=== RECORDS SHOWN ===

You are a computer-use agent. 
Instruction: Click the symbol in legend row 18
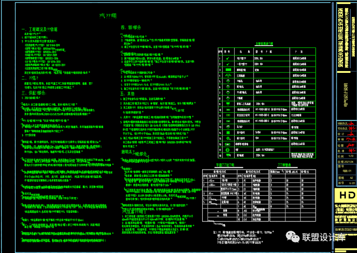pos(228,156)
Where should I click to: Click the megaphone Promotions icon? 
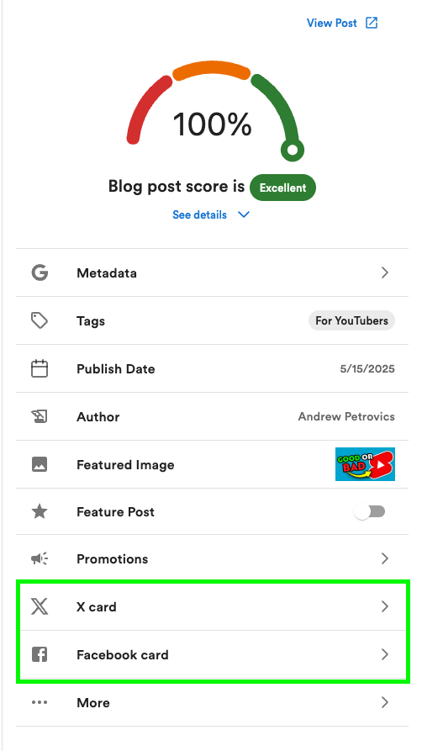pos(40,558)
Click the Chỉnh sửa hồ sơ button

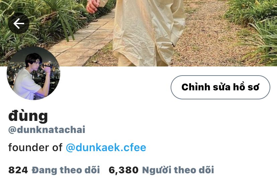point(220,87)
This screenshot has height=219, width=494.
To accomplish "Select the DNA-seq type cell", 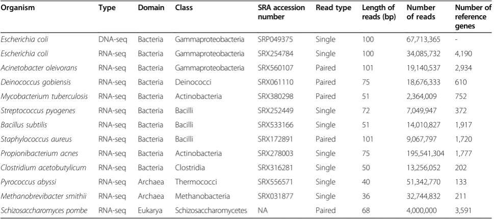I will click(113, 40).
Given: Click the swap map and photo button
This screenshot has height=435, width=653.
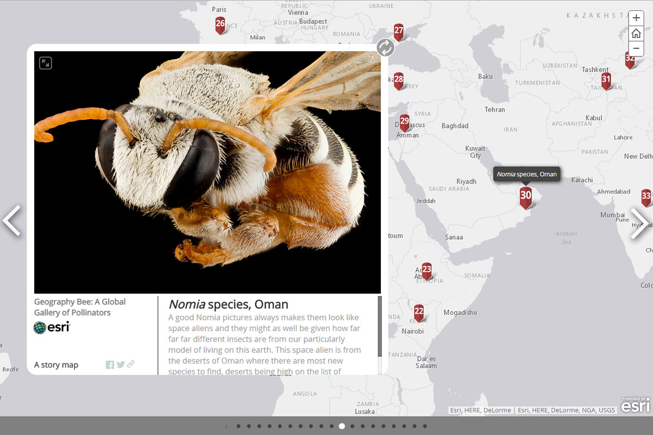Looking at the screenshot, I should coord(385,48).
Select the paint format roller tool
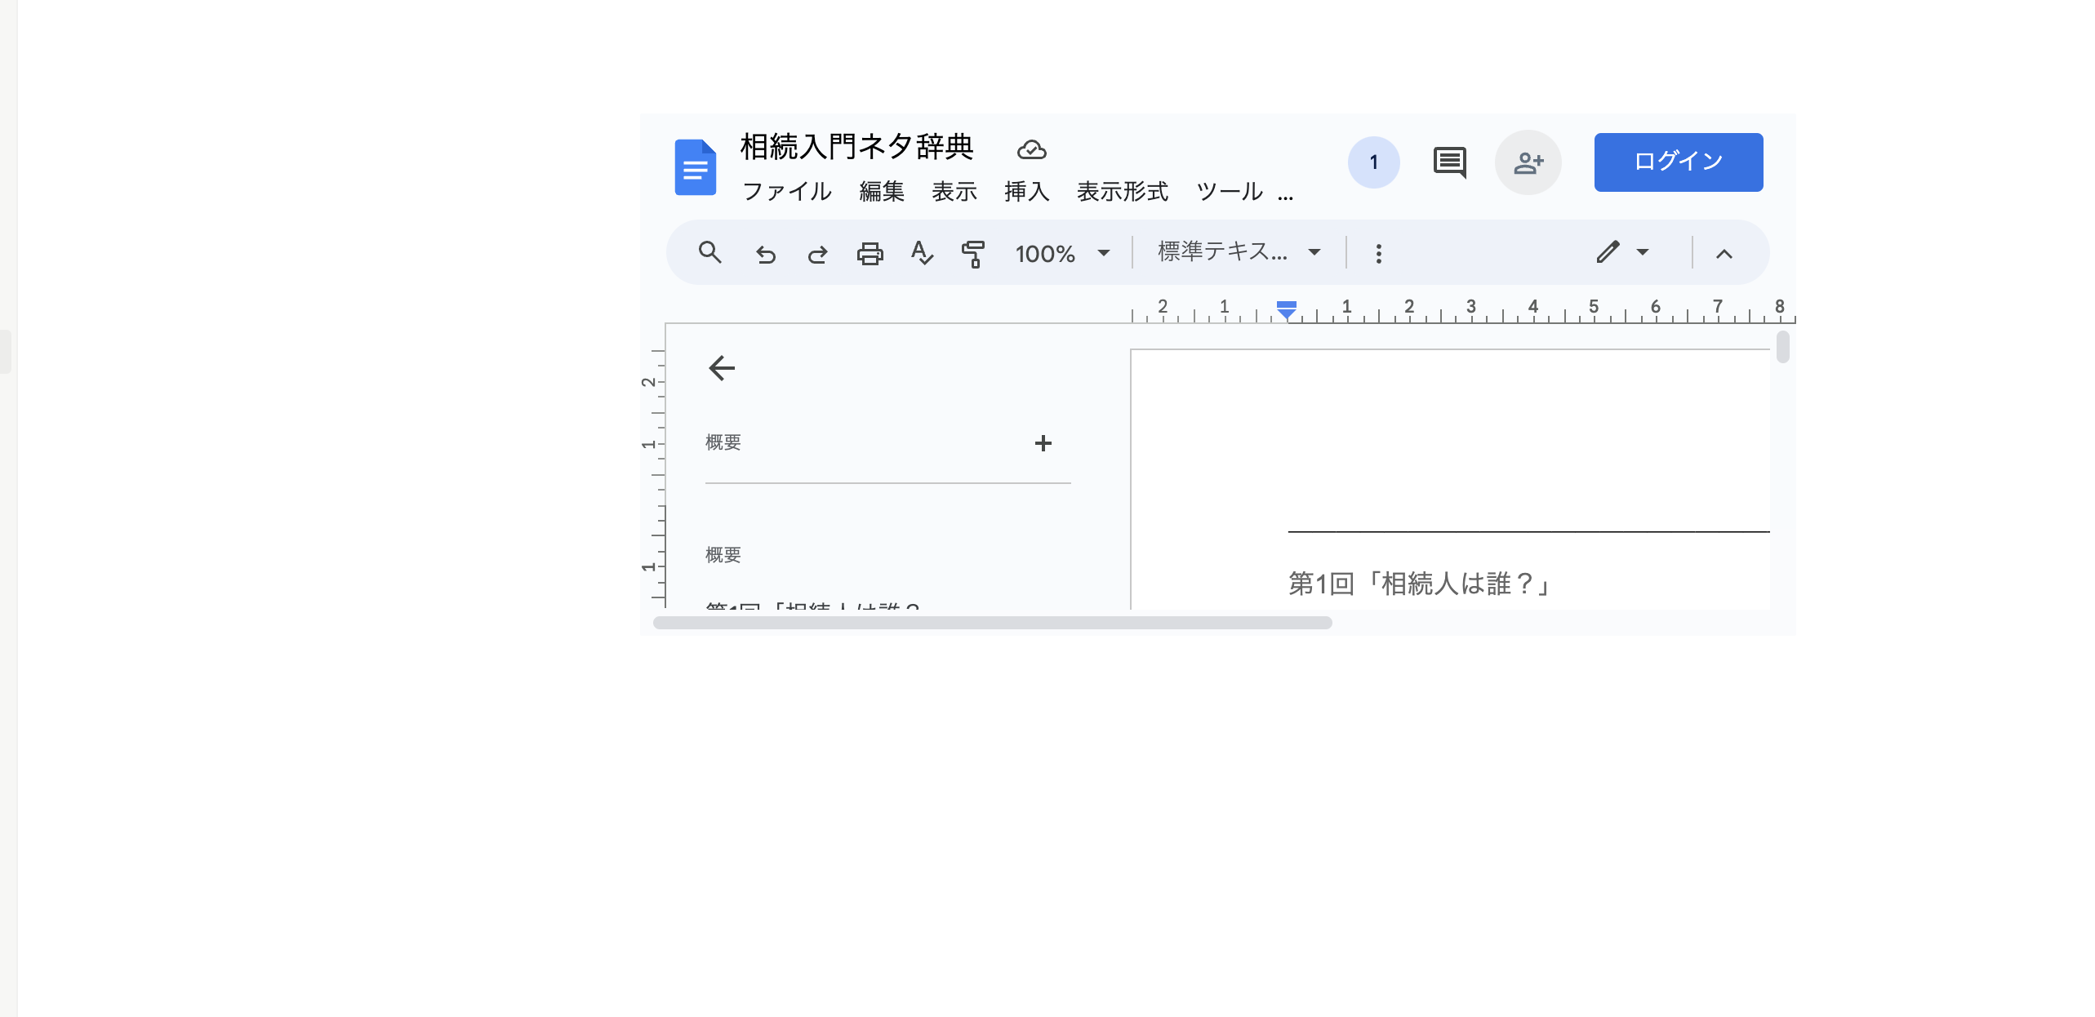Viewport: 2095px width, 1017px height. pos(973,254)
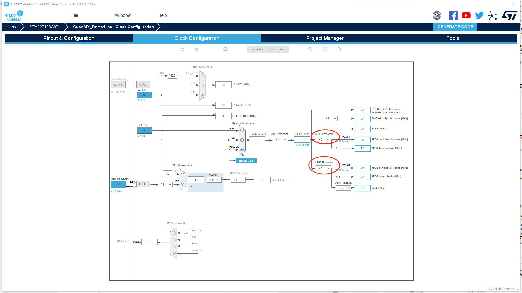Open the Clock Configuration tab
Screen dimensions: 522x293
197,38
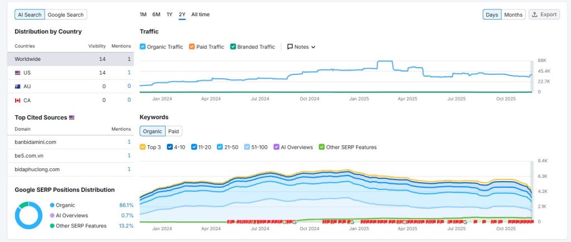Click the SERP positions donut chart
The height and width of the screenshot is (242, 571).
28,215
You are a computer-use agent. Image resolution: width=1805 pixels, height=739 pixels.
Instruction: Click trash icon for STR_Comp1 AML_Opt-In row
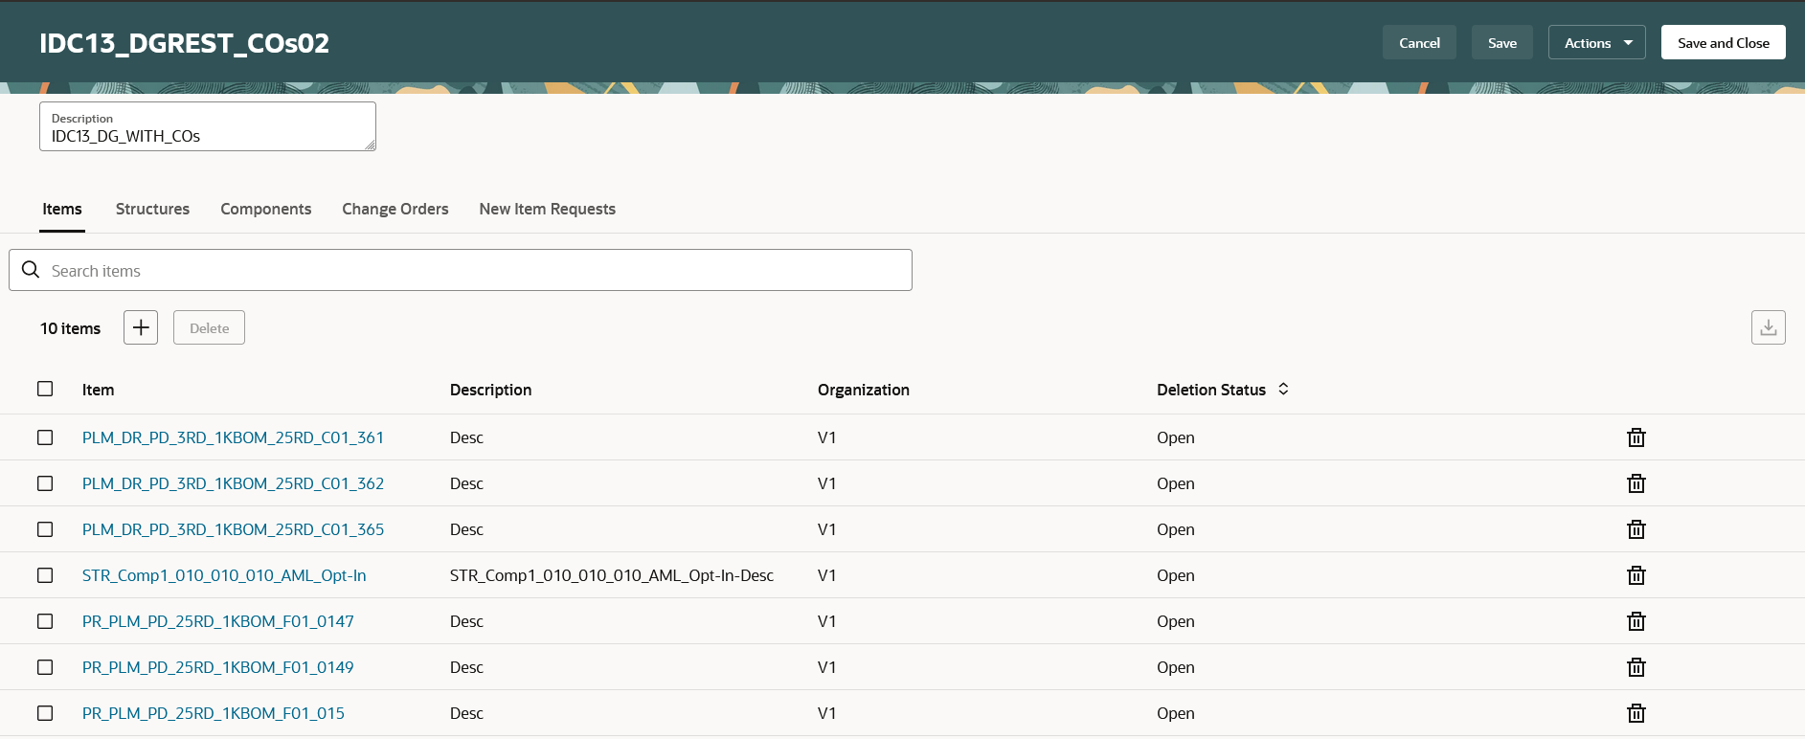(1636, 575)
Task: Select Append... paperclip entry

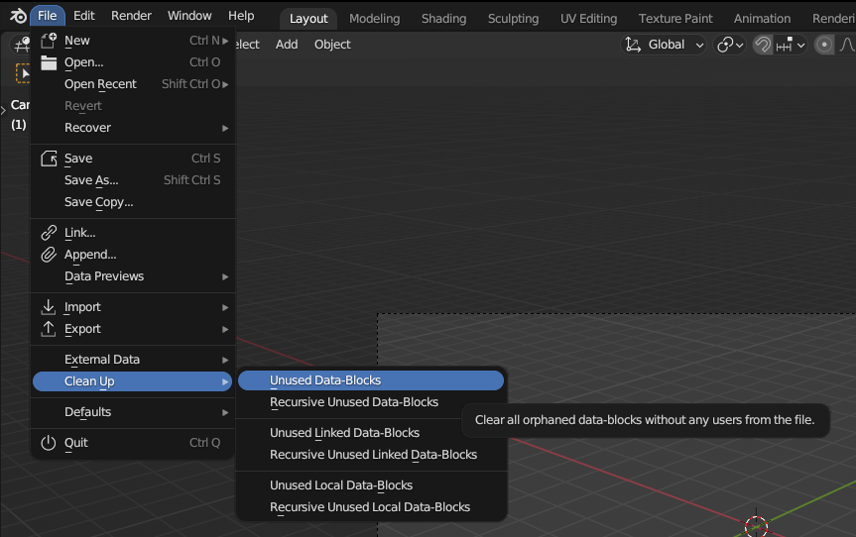Action: (x=89, y=255)
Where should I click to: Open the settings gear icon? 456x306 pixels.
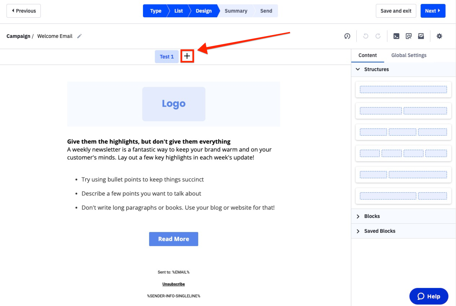(x=439, y=36)
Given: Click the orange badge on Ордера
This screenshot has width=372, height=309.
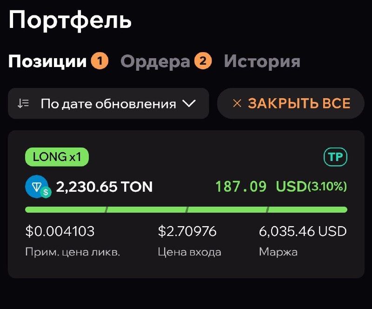Looking at the screenshot, I should [x=203, y=61].
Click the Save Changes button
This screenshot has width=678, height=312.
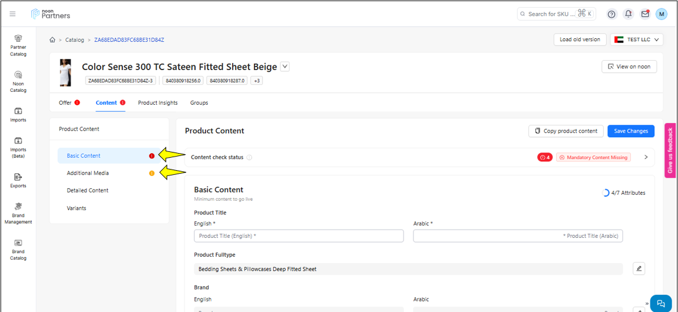pos(630,131)
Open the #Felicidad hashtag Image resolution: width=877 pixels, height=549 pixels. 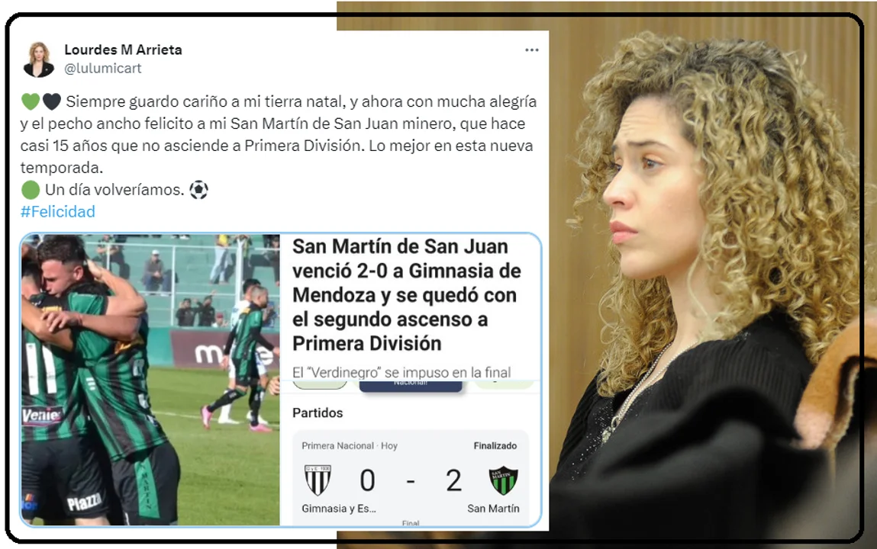coord(57,212)
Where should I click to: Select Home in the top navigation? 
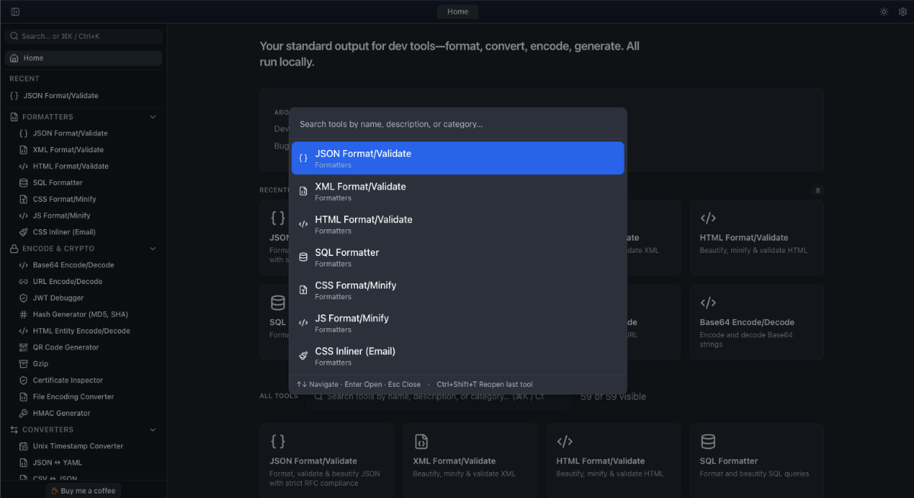(x=457, y=11)
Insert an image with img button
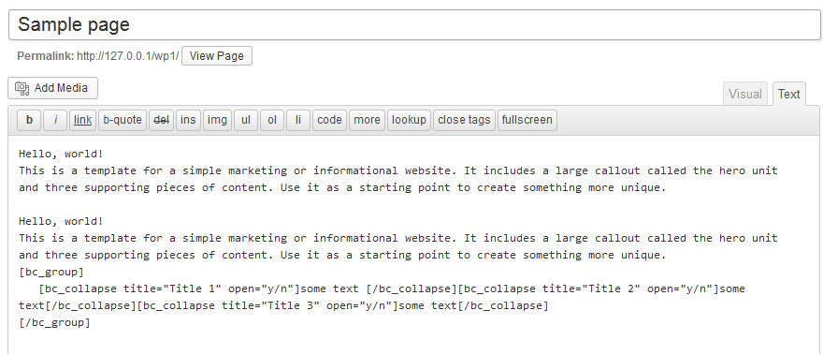 [217, 120]
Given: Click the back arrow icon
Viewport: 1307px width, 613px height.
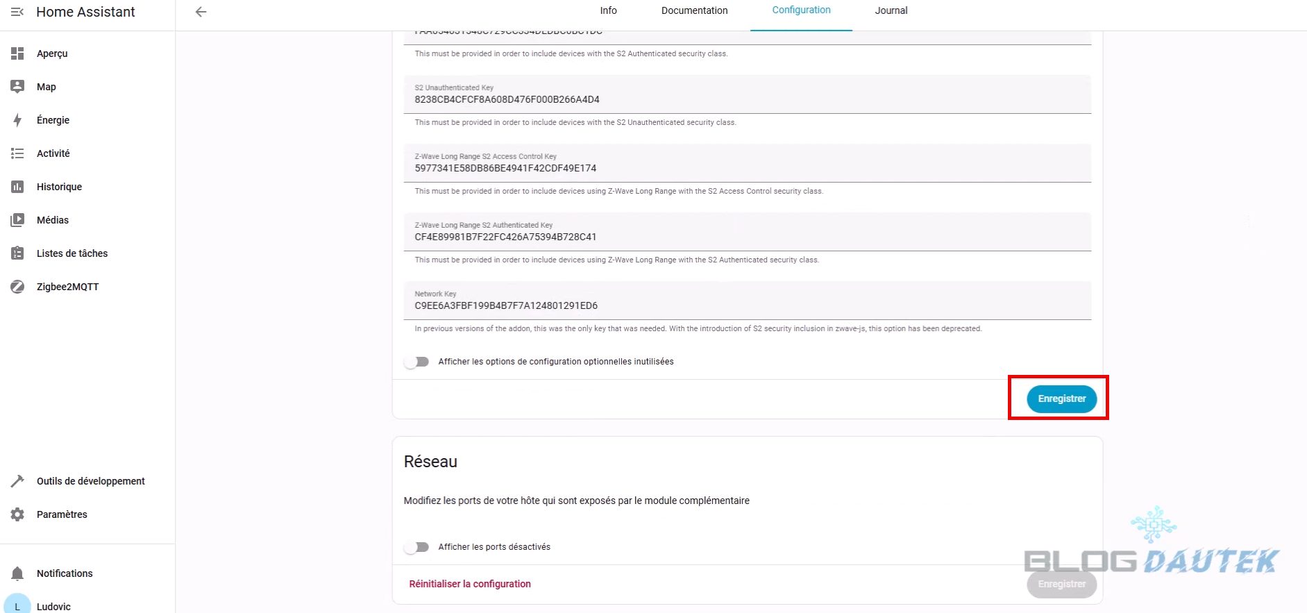Looking at the screenshot, I should (x=201, y=12).
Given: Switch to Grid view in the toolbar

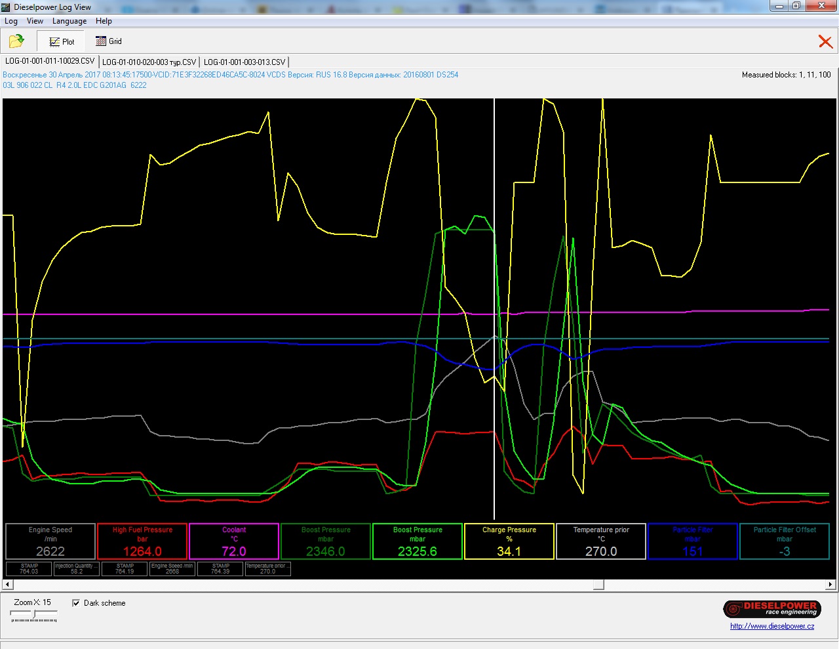Looking at the screenshot, I should click(109, 41).
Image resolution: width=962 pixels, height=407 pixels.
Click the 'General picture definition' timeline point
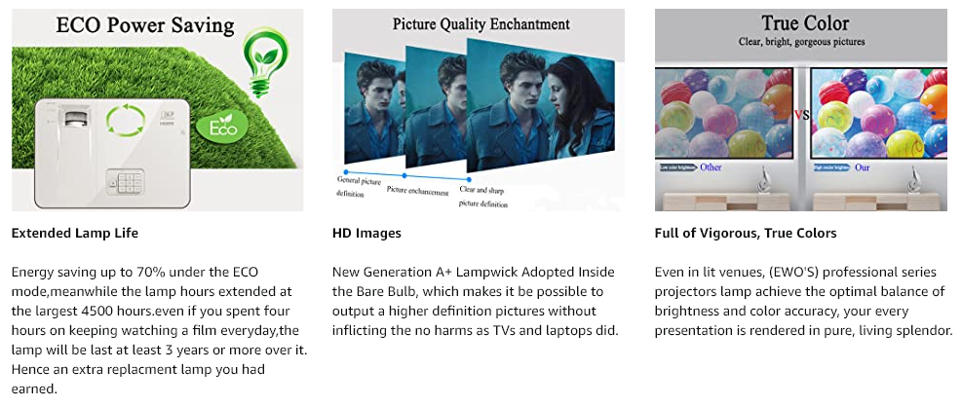point(346,172)
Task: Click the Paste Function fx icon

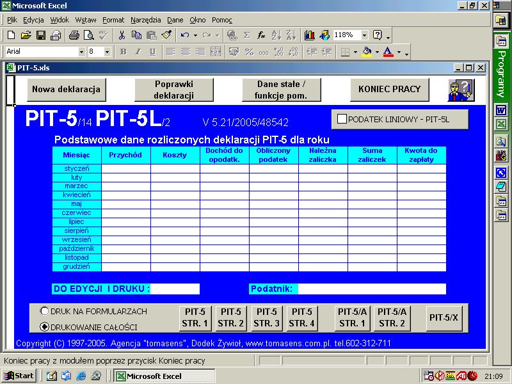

===

- WORK INSTRUCTION
In the listing above, find the line containing "Instruction: Click trash" and the line containing "Given: Click the orange badge on Ордера", then return both of them and every line between, exactly, without pictures.

- WRITTEN ANSWER
Instruction: Click trash icon for STR_Comp1 AML_Opt-In row
(1636, 575)
Task: Select Append... paperclip entry

Action: (x=89, y=255)
Where should I click to: Open the settings gear icon? 456x306 pixels.
(x=439, y=36)
Given: Click the orange badge on Ордера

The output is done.